Diesel exhaust particles exaggerate chronic intermittent hypoxia-induced lung neutrophil infiltration through CXCL5 and CCL5 in mice.

Abstract

BACKGROUND: Obstructive sleep apnea (OSA) is characterized by chronic intermittent hypoxia (CIH) and subsequent respiratory tract inflammation. While air pollution is identified as an OSA risk factor and can influence disease severity, its specific pulmonary effects and underlying mechanisms remain unclear. METHODS: We established a murine model of OSA in C57BL/6 mice using 5-week CIH, with and without 2-day diesel exhaust particle (DEP) exposure and used 16HBE bronchial epithelial cells in vitro.
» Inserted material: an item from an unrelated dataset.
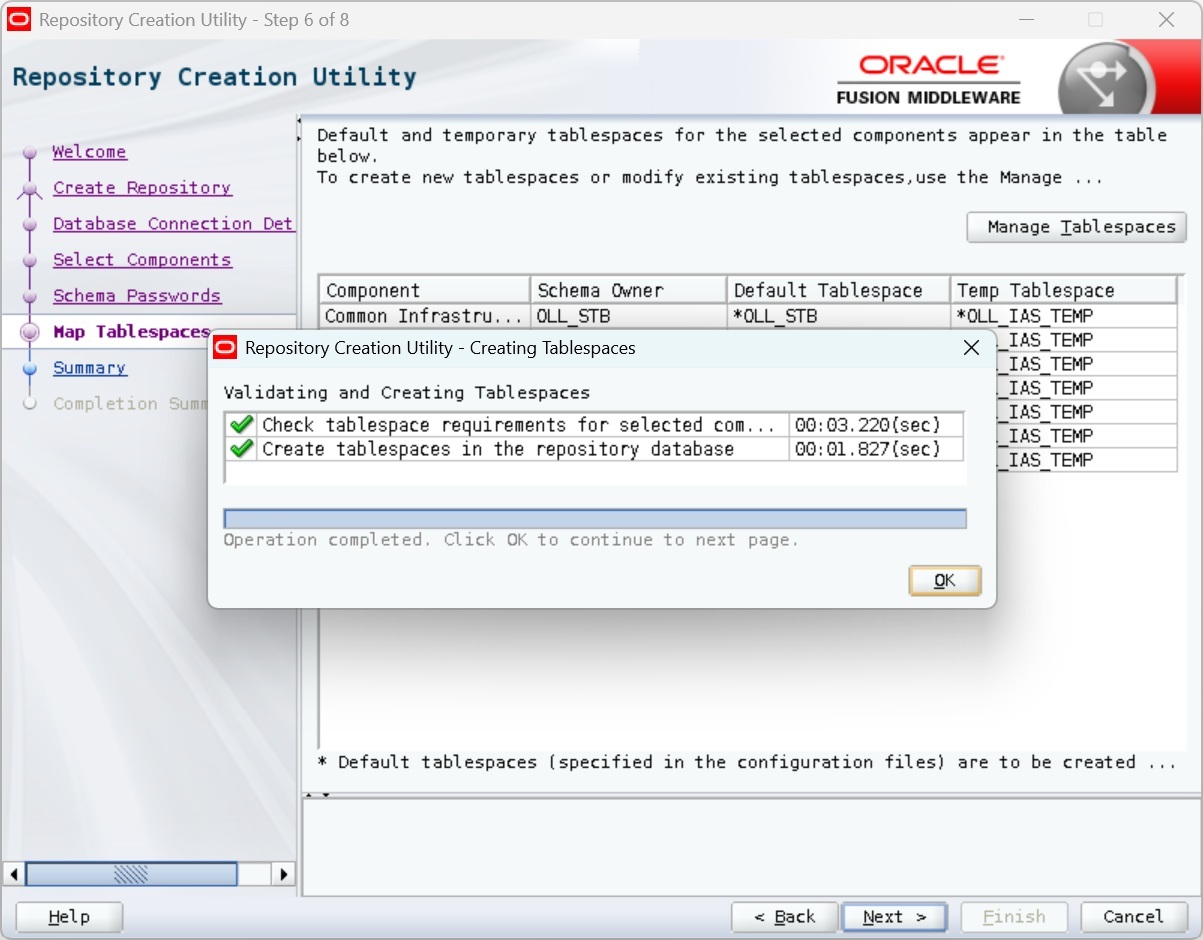Go to Create Repository step
The image size is (1203, 940).
click(x=141, y=188)
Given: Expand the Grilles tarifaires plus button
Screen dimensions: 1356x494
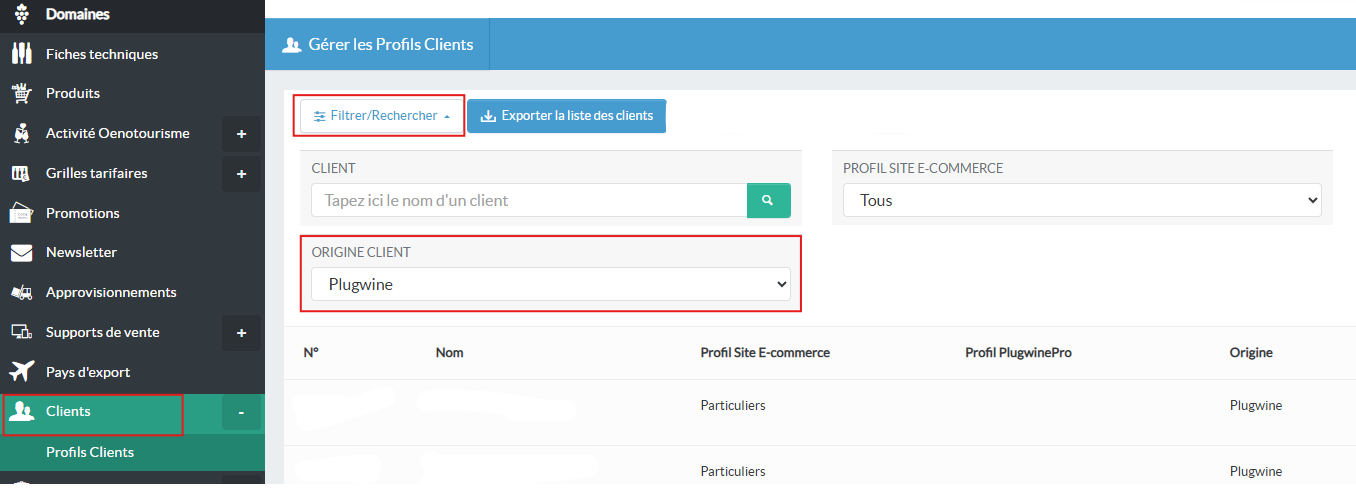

We conducted RNA sequencing on lung tissues to analyse gene expression and utilized hematoxylin and eosin (HE) staining to assess mice lung inflammation. Additionally, immunohistochemistry was performed to evaluate protein expression levels. Chemokines in bronchoalveolar lavage fluid (BALF) were identified using a panel, followed by ELISA quantification. RESULTS: Compared with the control group, CIH resulted in heightened lung inflammation, increased BALF protein concentrations, and elevated expression of hypoxia-related genes. The CIH + DEP group exhibited even more pronounced elevations in these indicators. RNA sequencing identified that CIH upregulated neutrophil-related cytokine genes in lung tissue. Specifically, DEP amplified this upregulation. Furthermore, myeloperoxidase expression, indicative of neutrophil activation, significantly increased in the lung tissue and BALF of the CIH group. The CIH + DEP group showed an even more substantial rise. Subsequent protein screening and ELISA confirmed marked elevations of CXCL5 and CCL5 in both CIH and DEP groups. In 16HBE cells, DEP aggravated CIH-induced secretion of CXCL5 and CCL5, and p-p38 protein expression, which was ameliorated by the p38 MAPK inhibitor SB 203580. CONCLUSION: DEP aggravated CIH-induced lung inflammation and neutrophil infiltration, which was likely mediated by CXCL5 and CCL5.